The next step is to start a periodic timer and register a callback function for it. The code snippet that follows sets the timer period in timer clock units to the timer frequency divided by the desired PWM frequency (for example, 500 Hz). The interrupt from this timer marks the start of a PWM cycle. // register timer callbacks timer_0_callback(timer_0_callback_function); // PWM period timer start_periodic_timer_0(T0_FREQUENCY/PWM_FREQUENCY);

The last stage is to enable interrupts and enter the main loop. The code needed to update PWM settings is application-specific.
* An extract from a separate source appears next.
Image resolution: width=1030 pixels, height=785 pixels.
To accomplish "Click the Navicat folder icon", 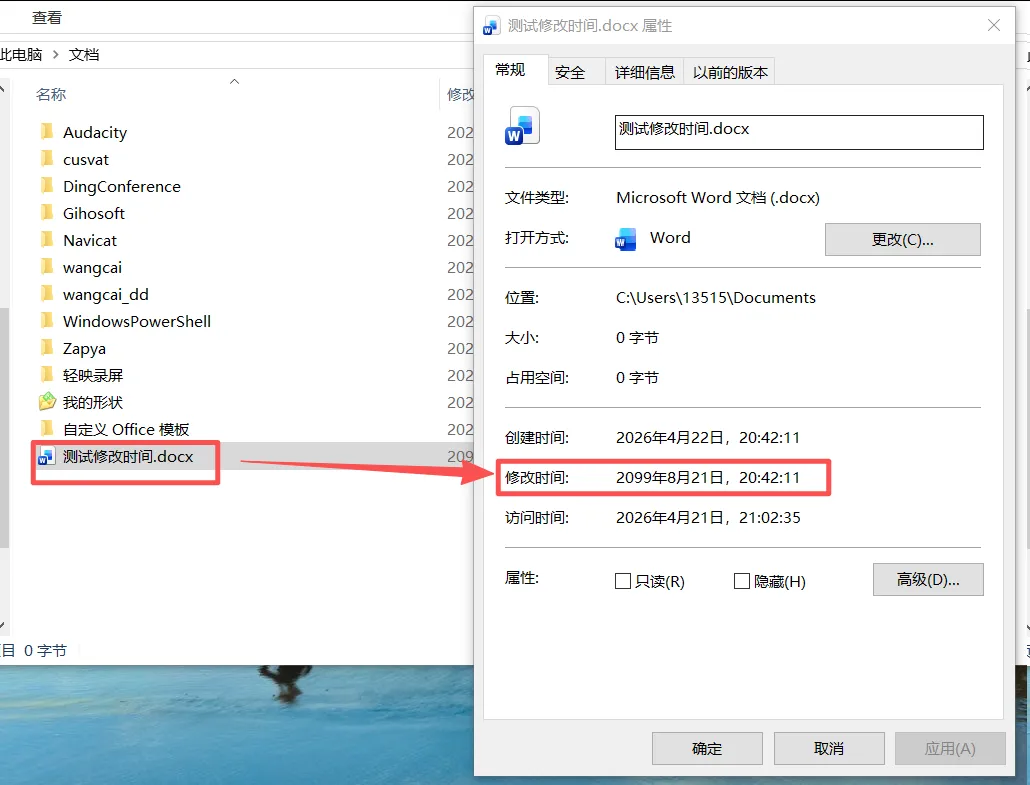I will pyautogui.click(x=47, y=240).
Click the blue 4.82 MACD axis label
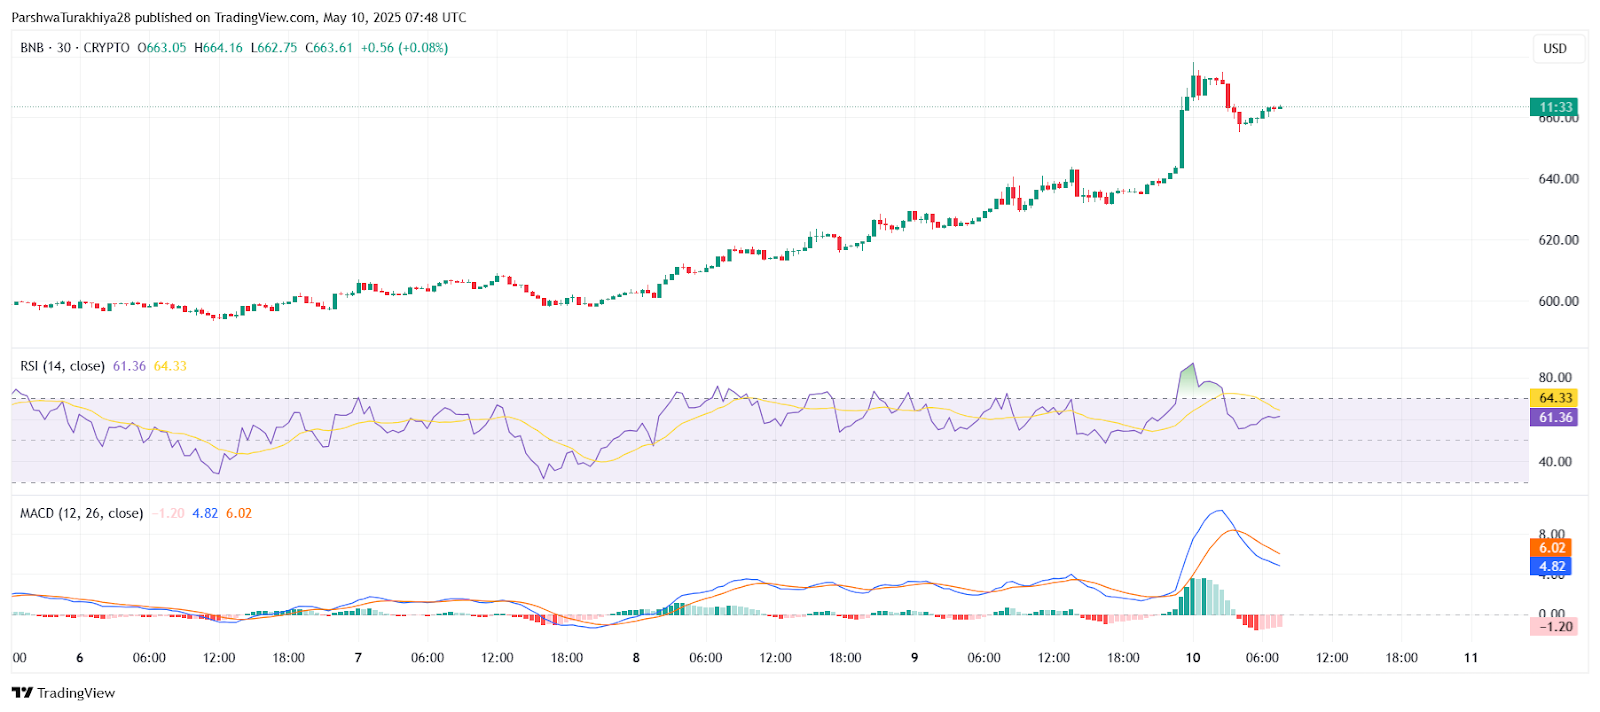The image size is (1600, 712). coord(1551,567)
The control inputs could come from a sensor, a controller or a radio; a discussion of the particular algorithm needed is outside the scope of this paper. The focus here is the software implementation of the PWM. Suffice it to say that whatever the algorithm is, it must be executed as a background task so that it does not introduce any latency in the timer interrupt service. If other interrupts need to be serviced (such as UART, SPI, or I²C), the trap (TR) bit in the IDT entry for that interrupt should be set. This will allow the lower priority interrupt to be preempted by a timer interrupt. Once PWM updates have been processed, there is nothing left to do but wait. Here the code executes a halt instruction to put the processor, AMBA fabric and memory into a clock gated state for power reduction.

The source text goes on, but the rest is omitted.